From a literary perspective, this prompt reminds me of one particular story by Edgar Allen Poe: The Tell Tale Heart. Poe’s influence on Lovecraft as a horror author is indeed vast and in need of reconciliation. Here the fear of the murderer is the greater force. The noise of the imagined heart still beating in the floor boards drives the murderer to madness and compels him to confess his misdeeds to the officers of the law. This story likewise plays on the fear of discovery—of more than the murder, of course, since the body is located early on. The detective must suggest that he has seen more by making the walls transparent then merely the body.

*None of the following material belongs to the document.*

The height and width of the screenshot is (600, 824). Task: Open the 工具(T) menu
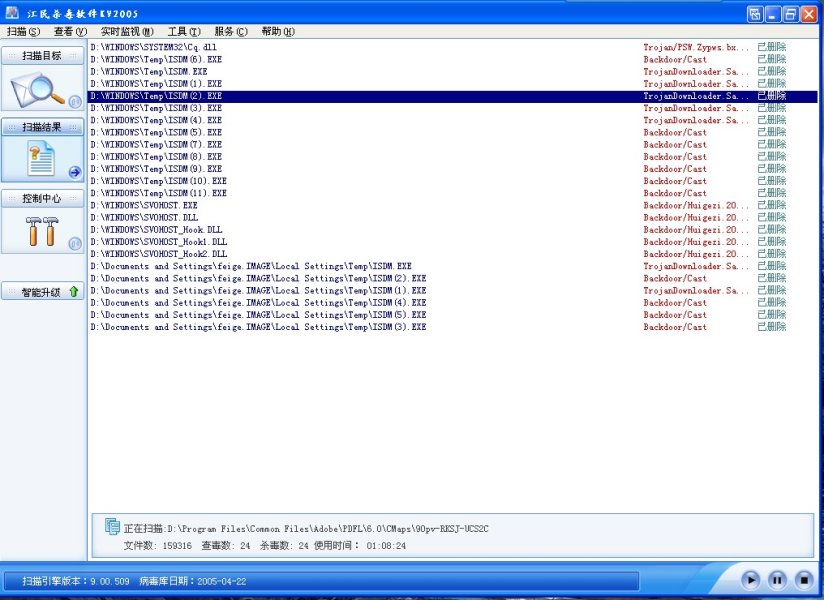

From the perspective of folklore and other traditions, the detective has an intreasting lineage. A common capabillity of sorcery and magic is the location of the unseen or the lost. The abillity to find and retrieve missing objects or to ascertain unseen causes can be found in various places around the world, often as the cause of illness or despair. For instance, among the !Kung, shamans locate unseen arrow heads that cause illness among the living. Shamans of the Netsilik deal with invisible casues of illness as well, from extra souls sapping life force to the strange tupilaqs.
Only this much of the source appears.